Plotting is an integral part of the data analysis process. It transforms raw data into visual representations that can reveal insights, patterns, and anomalies that might not be immediately apparent in numerical form. Let’s delve into why plotting is so crucial in understanding your data.

import numpy as np
import matplotlib.pyplot as plt

# Adjusting the concentration data for better visualization in the plot
concentration = data_stream_2d.data
concentration = np.where(
    concentration < 1e-5,
    1e-5,
    concentration)  # Setting a lower limit
concentration = np.where(
    concentration > 10**5,
    10**5,
    concentration)  # Setting an upper limit
# Uncomment the following line to plot the concentration on a logarithmic scale
# concentration = np.log10(concentration)

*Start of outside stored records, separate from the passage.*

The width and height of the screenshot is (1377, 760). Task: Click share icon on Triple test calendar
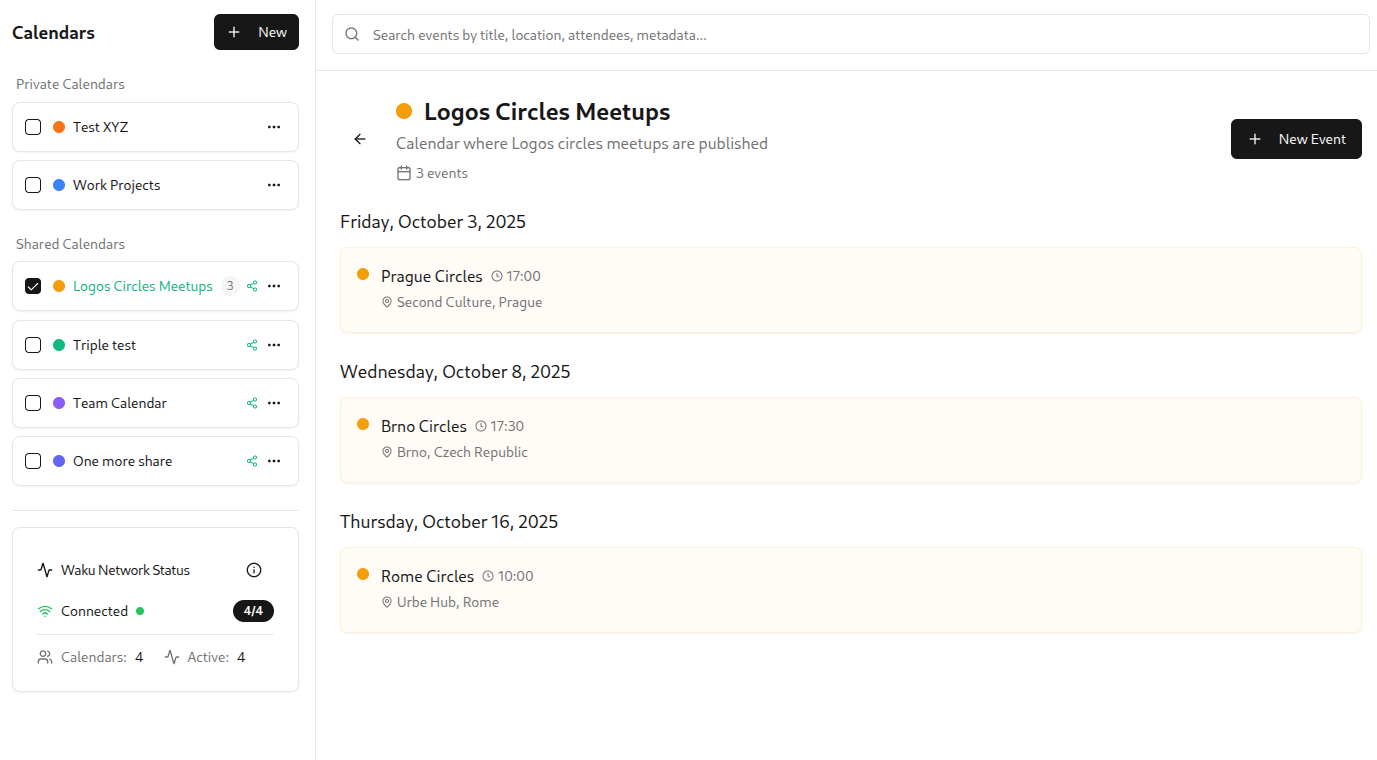point(252,345)
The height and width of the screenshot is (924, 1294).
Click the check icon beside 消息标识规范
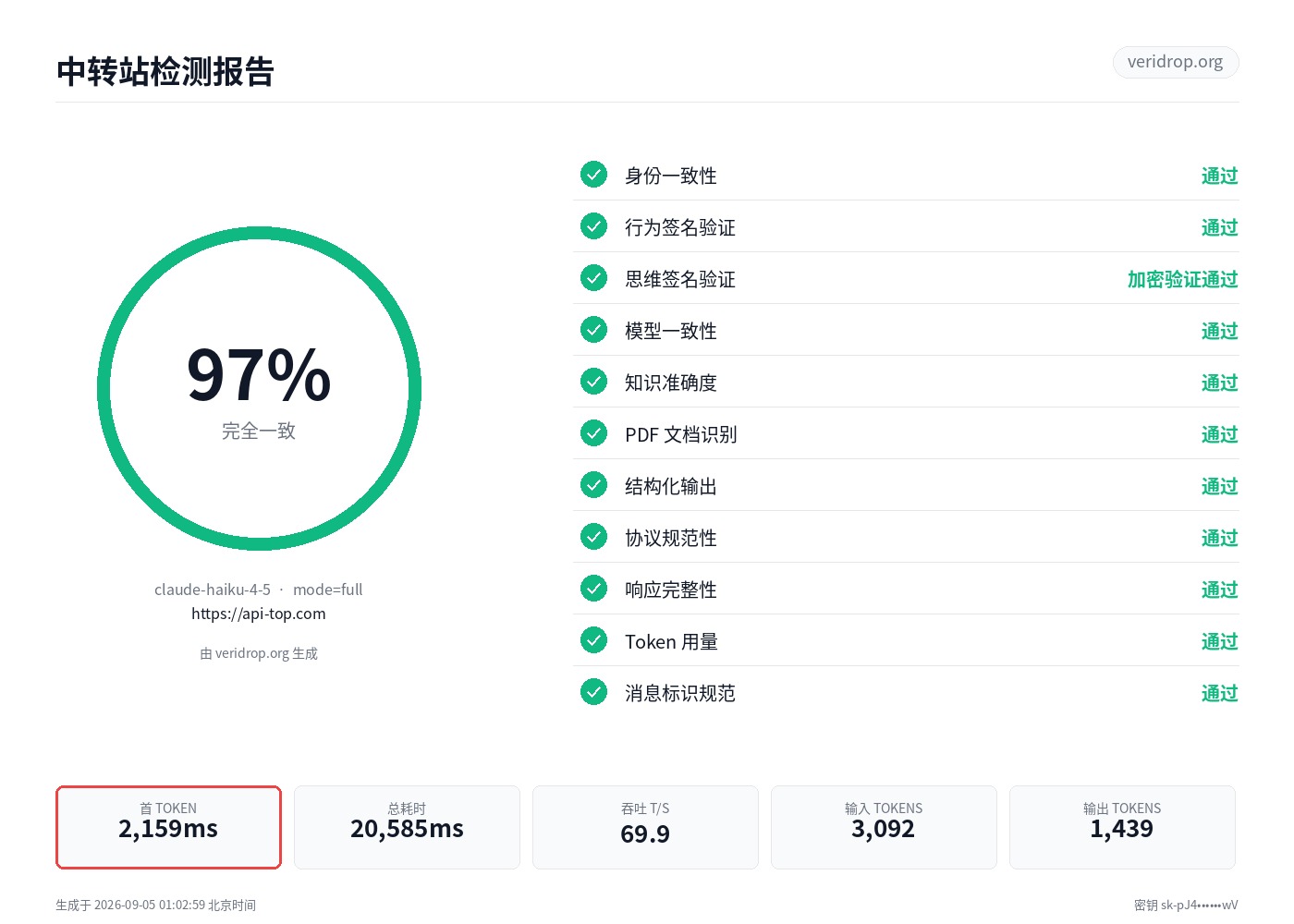pos(593,692)
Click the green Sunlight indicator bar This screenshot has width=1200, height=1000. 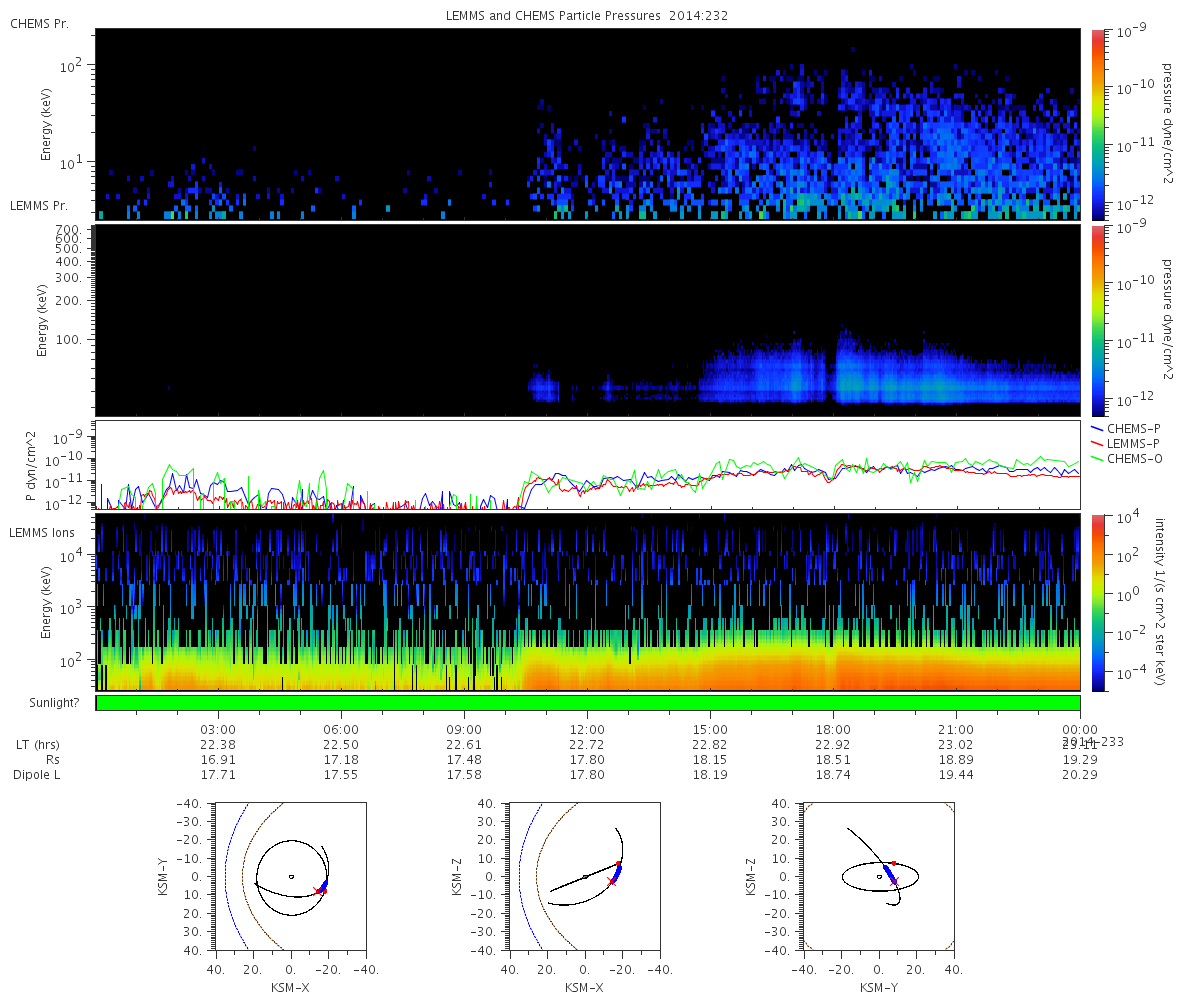[587, 703]
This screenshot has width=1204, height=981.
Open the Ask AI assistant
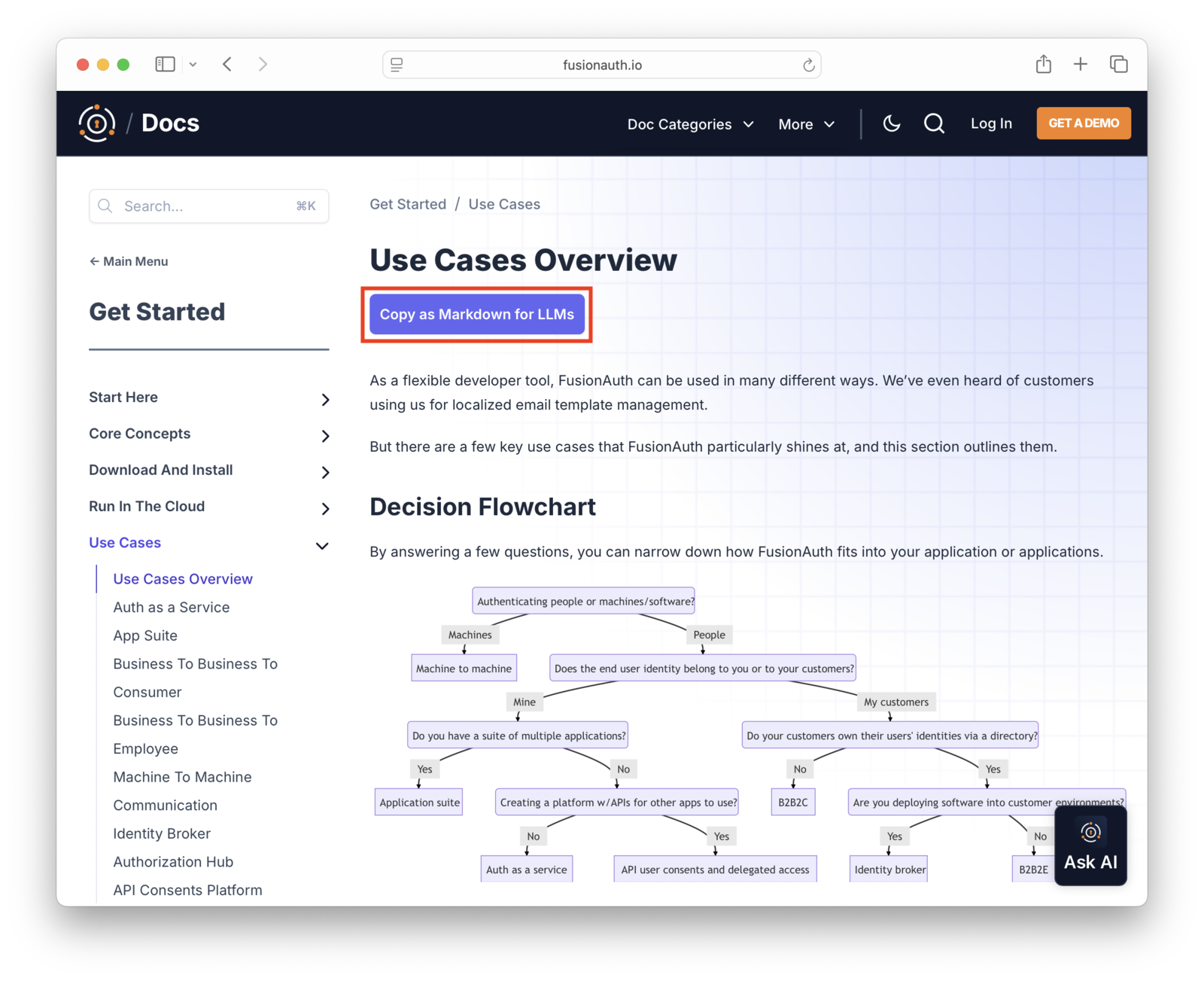[x=1090, y=845]
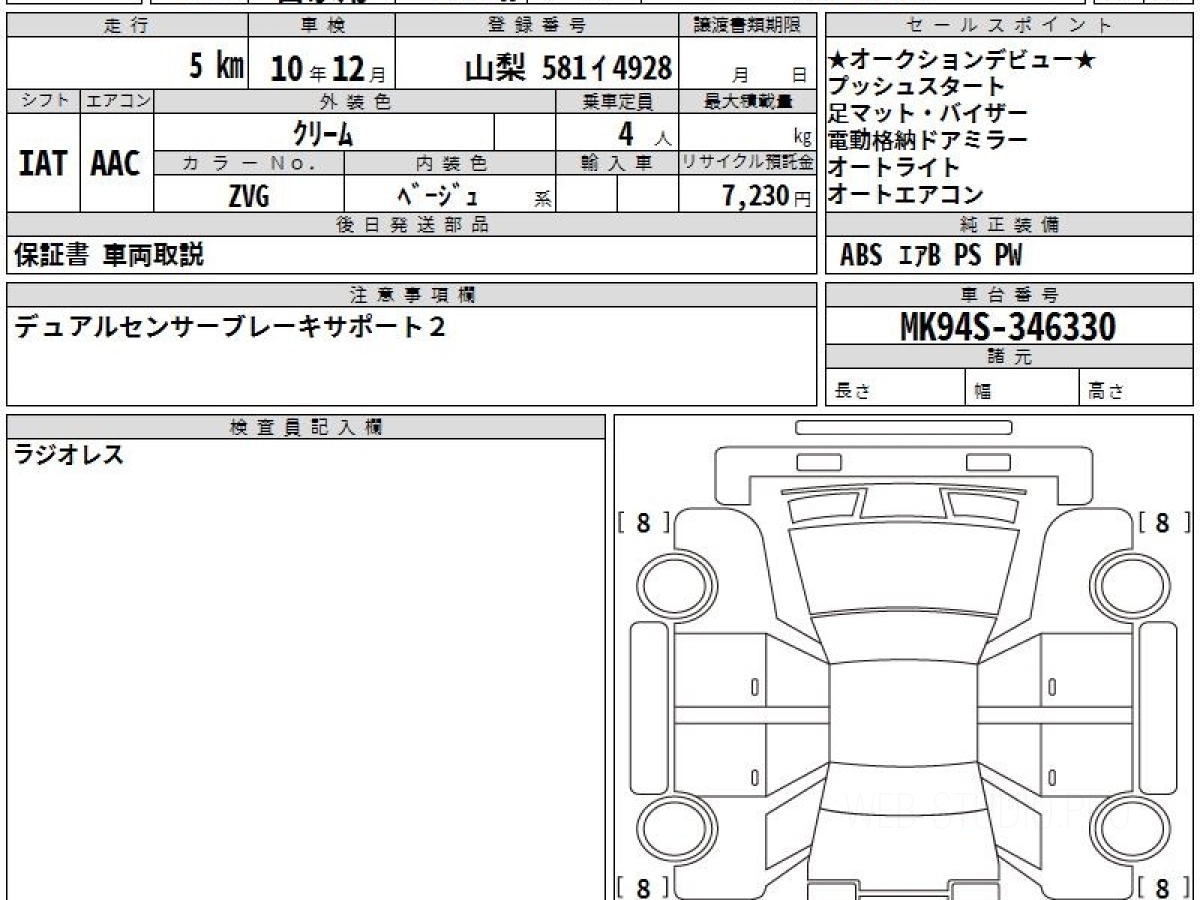Click the top-left [8] tire rating
The width and height of the screenshot is (1200, 900).
tap(644, 522)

# Creating a figure and axis for the contour plot
fig, ax = plt.subplots(1, 1)

# Creating the contour plot
# X-axis: Time data in datetime64 format from data_stream_2d
# Y-axis: Particle sizes (diameter in nm) converted from the header strings to floats
# Z-axis: Concentration data
plt.contourf(
    data_stream_2d.datetime64,  # Time data
    data_stream_2d.header_float,  # Particle sizes
    concentration.T,  # Concentration data, transposed for correct orientation
    cmap=plt.cm.PuBu_r,  # Color map for the plot
    levels=50  # Number of contour levels
)

# Setting the y-axis to logarithmic scale for better visualization of size
# distribution
plt.yscale('log')

# Rotating the x-axis labels for better readability
plt.tick_params(rotation=35)

# Setting labels for the x-axis and y-axis
ax.set_xlabel("Time (UTC)")
ax.set_ylabel('Diameter (nm)')

# Adding a color bar to indicate concentration levels
plt.colorbar(label='Concentration dN/dlog(Dp) [#/cm³]', ax=ax)

# Displaying the plot
plt.show()

# Adjusting the layout to ensure all elements of the plot are clearly visible
fig.tight_layout()

../../_images/a075b78473e9a83c3f79a08f5a5f5e142fb62e27bf15d301576b52da7ec6f591.png

Summary of Loading Data Part 2#

In this section, we delved into the process of loading and handling 2-dimensional data, focusing on a size distribution dataset. We walked through several crucial steps, providing a comprehensive guide to managing and visualizing complex data structures. Here’s a recap of what we covered:

Setting the Working Path: We began by establishing the working directory for our data, a foundational step in ensuring our scripts access the correct files.
Loading the Data: Using the loader module, we demonstrated how to import raw data from a file, setting the stage for further processing.
Formatting the Data: We then tackled the challenge of formatting 2-dimensional data, extracting size bins as headers, and preparing the dataset for analysis.
Initial Plotting: To get a preliminary understanding of our data, we created initial plots. This step is crucial for visually inspecting the data and confirming its integrity.
Generating the Settings Dictionary: We utilized the settings_generator to create settings dictionaries for both 1-dimensional and 2-dimensional data. This streamlines the data loading process, especially for complex datasets.
Loading Data with the Interface: We showcased how to use the loader interface to efficiently load data using the predefined settings, emphasizing the ease and efficiency it brings to the data loading process.
Advanced Plotting of the Data Stream: Lastly, we explored more advanced data visualization techniques, including creating contour plots. This allowed us to visualize how particle concentration varied across different sizes and times, offering valuable insights into our dataset.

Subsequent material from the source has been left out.